En 1805, le père Caroni donne assez exactement le plan des ports et de la Byrsa. Toutefois il prête à celle-ci une enceinte trop considérable et de forme circulaire.

Puis viennent les études du comte Camille Borgia sur les ports, celles du major Humbert, celles de Chateaubriand, qui ne fait que suivre les idées de Humbert. Estrup (1821) et Ritter (1822) reproduisent l'erreur de Shaw, et, à leur suite, Heeren et Mannert font de Carthage une description erronée et confuse. Enfin paraît l'excellent plan de Falbe (1833). Byrsa est mise à la place qu'elle doit occuper, et l'architecte Dedreux, se conformant de tous points aux idées de Falbe, publie, en 1839, une carte satisfaisante.

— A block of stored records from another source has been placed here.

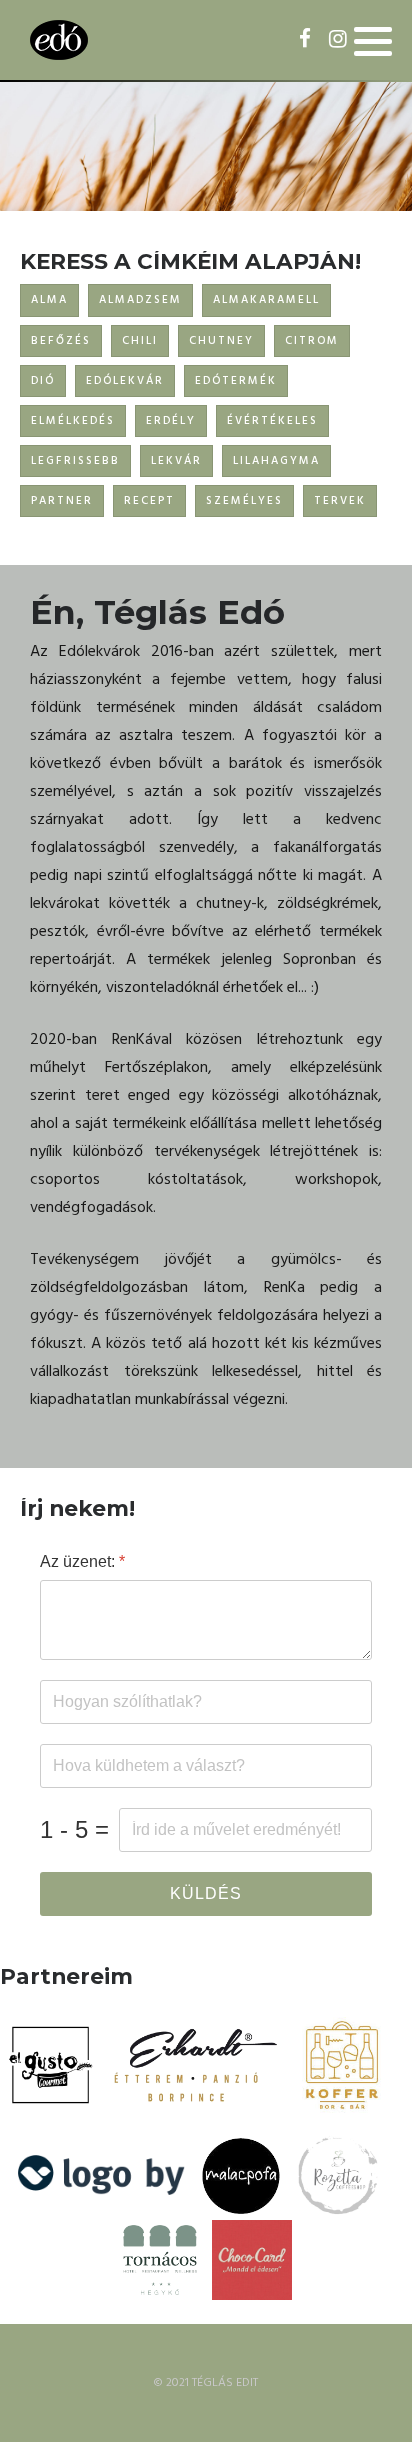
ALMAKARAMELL (266, 300)
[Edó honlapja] (59, 40)
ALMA (49, 300)
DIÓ (43, 381)
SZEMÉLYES (244, 501)
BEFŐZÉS (61, 341)
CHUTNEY (221, 341)
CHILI (140, 341)
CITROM (312, 341)
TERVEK (340, 501)
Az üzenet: (82, 1561)
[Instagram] (338, 41)
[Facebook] (305, 41)
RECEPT (149, 501)
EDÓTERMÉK (236, 381)
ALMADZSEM (140, 300)
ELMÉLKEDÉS (73, 421)
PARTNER (62, 501)
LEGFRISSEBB (75, 461)
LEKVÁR (176, 461)
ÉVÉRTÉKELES (272, 421)
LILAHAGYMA (276, 461)
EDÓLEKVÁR (125, 381)
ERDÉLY (171, 421)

Mais bientôt de nouvelles erreurs se font jour. M. Dureau de la Malle, qui, de son cabinet, étudie la topographie d'une ville éteinte, forge un système nouveau, que ne sait point réfuter la Société fondée à Paris (1838) pour l'exploration de Carthage. Sir Thomas Read, qui visite les lieux, l'architecte Jourdain, qui construit la chapelle Saint-Louis, laissent passer inaperçue l'exagération des dimensions prêtées à la Byrsa. M. de la Malle, en effet, n'admet pas que la Byrsa n'ait été qu'une acropole ; il lui donne une étendue considérable, la compose d'une série de vallons, de collines et de plaines, et y enferme une multitude d'édifices dont les données historiques n'autorisent pas la mention.

Ces erreurs systématiques, fruit d'une imagination féconde, devaient encourager les hypothèses les plus étranges. Le pasteur Nathan Davis, enchérissant sur M. de la Malle, expose que la Byrsa comprend toutes les collines qui se succèdent depuis Saint-Louis jusqu'à Bordj Djedid. Sir Grenville Temple avait depuis longtemps combattu cette opinion, que son compatriote Blakesley adopte sans contrôle, à la suite de M. Davis.

En somme, il est sage de s'arrêter dans cette voie déjà bien découverte et mise à nu. Le major Humbert, Chateaubriand et Falbe semblent seuls dans le vrai. La colline de Saint-Louis est bien l'antique Byrsa et Byrsa tout entière.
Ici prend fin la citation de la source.